--- Document section ---
By Laura Kusisto and Arian Campo-Flores
MIAMI -- Concerns over rising sea levels and floods are
beginning to reshape one of the country's largest housing markets,
with properties closer to sea level now trading at discounts to
those at higher elevations.
Research published Friday in the journal of Environmental
Research Letters shows that single-family homes in Miami-Dade
County are rising in value more slowly near sea level than at
higher elevations, as buyers weigh the possibilities of
more-frequent minor flooding in the short term and the challenge of
reselling properties that decades from now could be permanently
submerged.
Jesse Keenan, a real-estate professor at the Harvard University
Graduate School of Design and author of the paper, said he was
initially surprised to see ordinary homeowners already seeming to
factor future sea-level rise into their calculations.
Low-elevation properties are becoming Miami's laggards, he said.
"To see them really separate is pretty shocking, because you can
infer that this is a pricing signal from climate change."
Miami is a testing ground for the vulnerability of housing
markets in other coastal cities, such as New York and Boston,
because its elevation is as little as one foot above sea level and
its porous limestone makes it especially vulnerable to rising sea
levels.
Another new paper, from researchers at the University of
Colorado at Boulder and Pennsylvania State University, shows that
the trend in Miami is playing out across the country, with homes
that are vulnerable to rising sea levels now selling at a 7%
discount compared with similar but less-exposed properties. The
paper, which is under peer review, shows that the size of the
coastal discount has grown over time.
Ryan Lewis, an assistant professor at the University of
Colorado's Leeds School of Business, said he and his co-authors
noticed the strongest discounting among investors and second-home
owners, who have the most choices about where to buy. Increasingly,
he said, ordinary home buyers in places such as Miami, where there
is strong awareness of the risks, also are starting to
discount.
--- Supplied information ---
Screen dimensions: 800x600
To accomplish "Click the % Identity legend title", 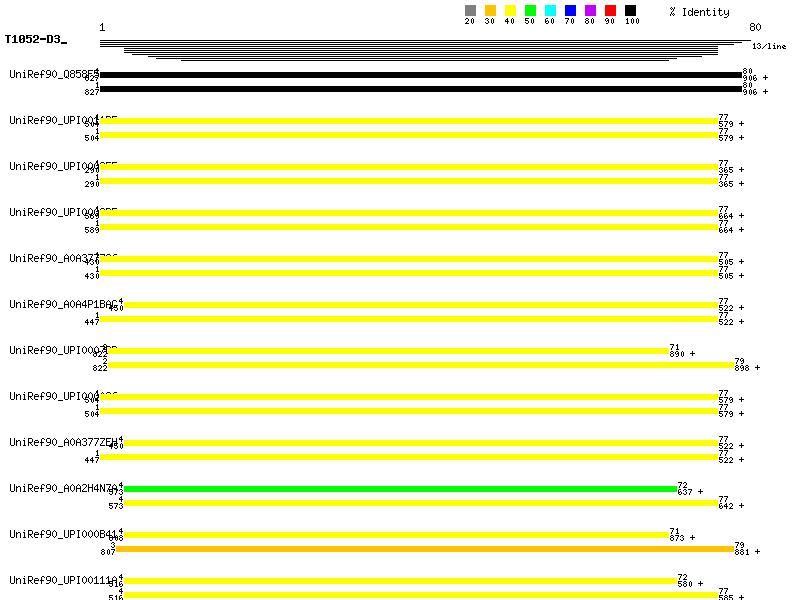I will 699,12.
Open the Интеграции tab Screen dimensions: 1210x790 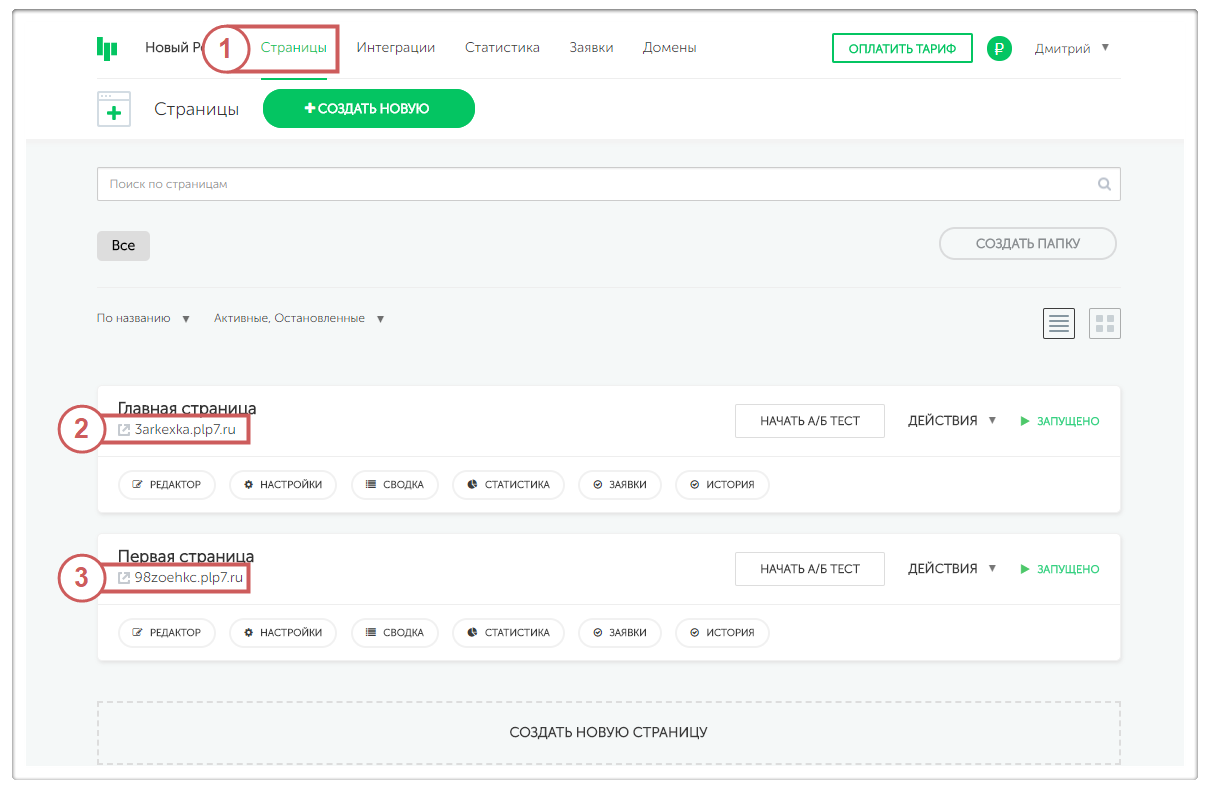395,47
---
Requirements |
1. Please retype the Miami housing article, everything from "Another new paper, from" down to "grown over time.".
2. According to the Miami housing article, why is Miami a testing ground for the vulnerability of housing markets in other coastal cities? Explain in one to three sentences.

Answers to the exercises |
1.
Another new paper, from researchers at the University of
Colorado at Boulder and Pennsylvania State University, shows that
the trend in Miami is playing out across the country, with homes
that are vulnerable to rising sea levels now selling at a 7%
discount compared with similar but less-exposed properties. The
paper, which is under peer review, shows that the size of the
coastal discount has grown over time.

2. Miami's elevation is as little as one foot above sea level. Its porous limestone also makes it especially vulnerable to rising sea levels. That makes it a testing ground for the vulnerability of housing markets in other coastal cities such as New York and Boston.